Traditionally, Jews mark Passover by conducting a thorough spring cleaning, and all leavened foods are removed from their homes. The removal of leavened bread is important because when the Israelites quickly left Egypt, they did not have enough time for their bread to rise.
Sperling said prior to Passover Jews burn the bread crumbs, just as the high priests did in ancient Israel. He recalled when he was in his first position as a rabbi in Los Angeles, he lit his bread crumbs on a hibachi grill.
“I’m in shorts and a Hawaiian shirt and I have a lunch bag full of crumbs. I put it on my hibachi and light it on fire,” he said. “I say the appropriate blessing and I look across the way at my neighbor, who is just astounded.”
Sperling added, “I said the first thing that came into [my] head, which was probably the dumbest thing, ‘It’s OK, I’m a rabbi!'”
At Passover, Jews have a meal called a Seder to commemorate the escape from Egypt. Before the meal commences, they read from the Haggadah, which is the story of Passover. Sperling said while Seder dinners have traditions that need to be adhered to, families can commemorate Passover in various ways.
“Traditional scrolls in Judaism have no illustration, but for the better of 2,000 years, the Haggadah is a place where artists can express themselves,” he said. “There’s been a wide variety and an infinite amount of text variation.”
For instance, Sperling said when he worked on a kibbutz, a farm collective, in Israel, he came across a humanist Haggadah that focused on the liberation of the Jews “without a single mention of God because the kibbutz was created by socialists who were atheists.”
The setting of the table involves two cups, one representing the prophet Elijah and the other Miriam — the sister of Moses, as well as pillows, the afikomen — half a piece of matzo, a copy of the Haggadah and the Seder plate.

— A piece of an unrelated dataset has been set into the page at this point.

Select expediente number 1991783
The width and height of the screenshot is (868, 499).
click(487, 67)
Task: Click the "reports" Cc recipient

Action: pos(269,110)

Sperling walked the congregation through an abridged version of the Passover ceremony last Thursday night, reading parts of the Haggadah in Hebrew, Aramaic and English. The ceremony involves blessing and drinking kosher wine to mark certain aspects of the ritual, such as the four questions presented from children at the table, which leads to an explanation of the Passover tradition.
After the workshop, the congregation held a potluck-style dinner, with a large spread of kosher delicacies from Eastern European Jewish fare to Caribbean style, which the congregation members made.
Sperling said he likes to show people the similarities between the two religions.
“There are many parallels between the two religious traditions and it’s important to me to dispel myths and open up [a] little bit of our prayer book and show folks thematically and historically what’s inside,” Sperling said.
The Rev. Webster Gibson of Christ Episcopal Church opened his church up to the workshop not only to educate its members about Passover, but also to “remind our community we come from somewhere.”
“A lot of the traditions that we do and remembering at a meal comes from our Jewish ancestors,” he said.